A few weeks ago I was chatting with one of my daughters about a women’s activity I was helping to plan. She mentioned she had talked to a woman she knew about the activity who had mentioned she felt she was “too different from all of the other women to attend.” I felt sad after hearing that, and it got me to thinking.
Why is it we feel differences beget division?
Maybe it is the way the human brain works? In order to make sense of things we put people into groups for easy sorting in a kind of “me vs. them” mentality.
She is married. I am not.
She has children. I do not.
She is athletic. I am not.
She votes Republican. I do not.
She is white. I am not.
Unfortunately, when we oversimplify people like this there is quite a bit about a person that can be missed.

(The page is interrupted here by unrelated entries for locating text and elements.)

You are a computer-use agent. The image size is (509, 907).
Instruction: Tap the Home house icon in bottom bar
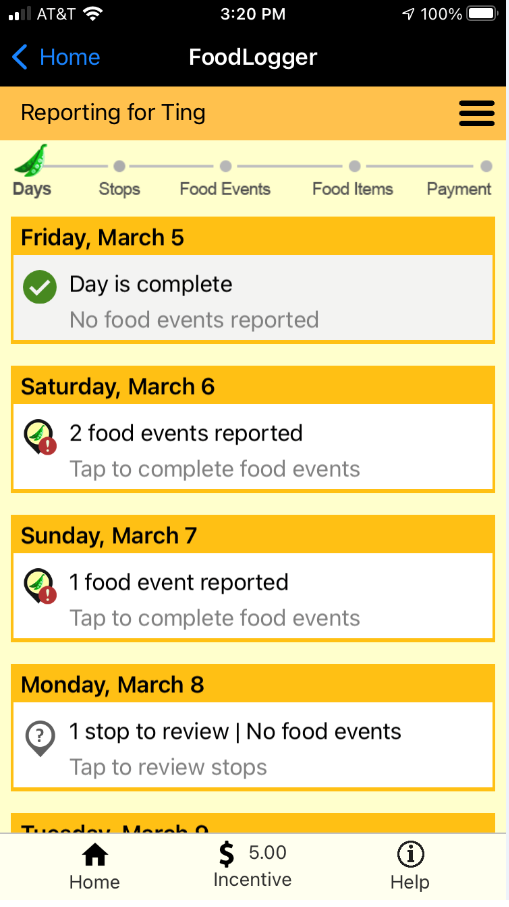(x=95, y=855)
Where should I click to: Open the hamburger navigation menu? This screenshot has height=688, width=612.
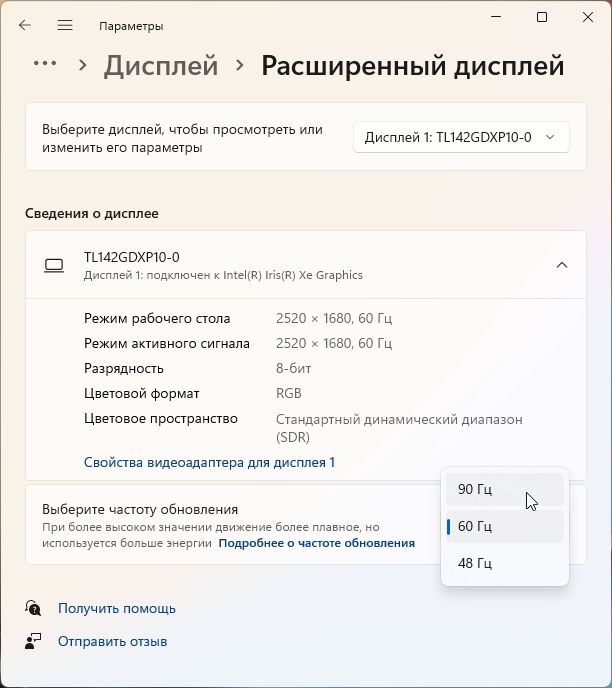[65, 25]
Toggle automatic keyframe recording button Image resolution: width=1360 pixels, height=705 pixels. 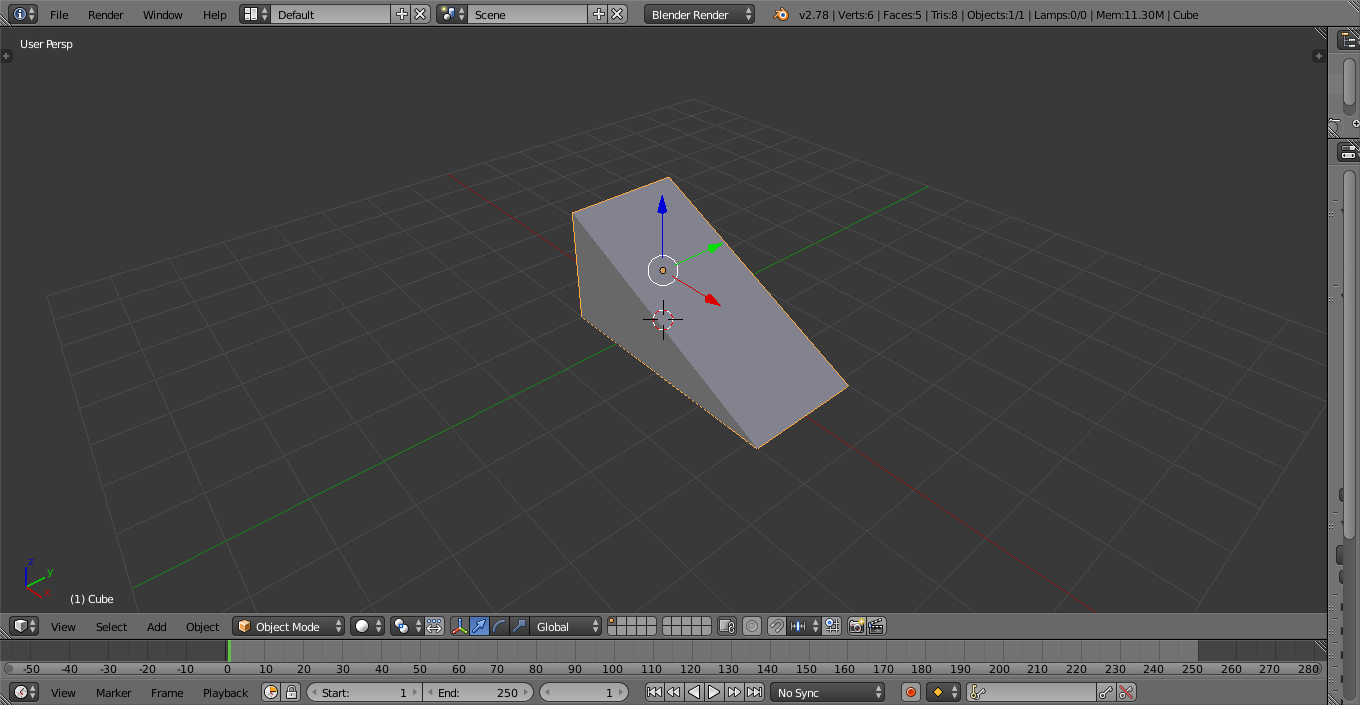coord(911,692)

On first perusal some may only see a white woman when they look at me. But I’m not, and that quick visual sorting will miss the fact I am also Hispanic and only one generation removed from my mother’s immigration from Mexico.
Yet in the world today this first sorting might be enough for quite a few of us to see insurmountable differences for us of ever being able to find any similarities which could unite us.
Because although we may have group sorting similarities; for example, we belong to the same church or we have red hair, or the same skin color- those similarities don’t even remotely mean we are the same.
We are all different.
In that truth is the ultimate factor to unite us.
So how about next time when that self doubt starts to creep in and you begin to worry your differences will isolate you from a particular group, instead take a leap of faith and cross that invisible line that you/we/society created to separate us and see if we can find similarities or even differences that could unite us?
You aren’t really all that different. You are you. And you are worthy of love, but so am I, and so is she.
So I say, go forth and love, and see what a difference that can make.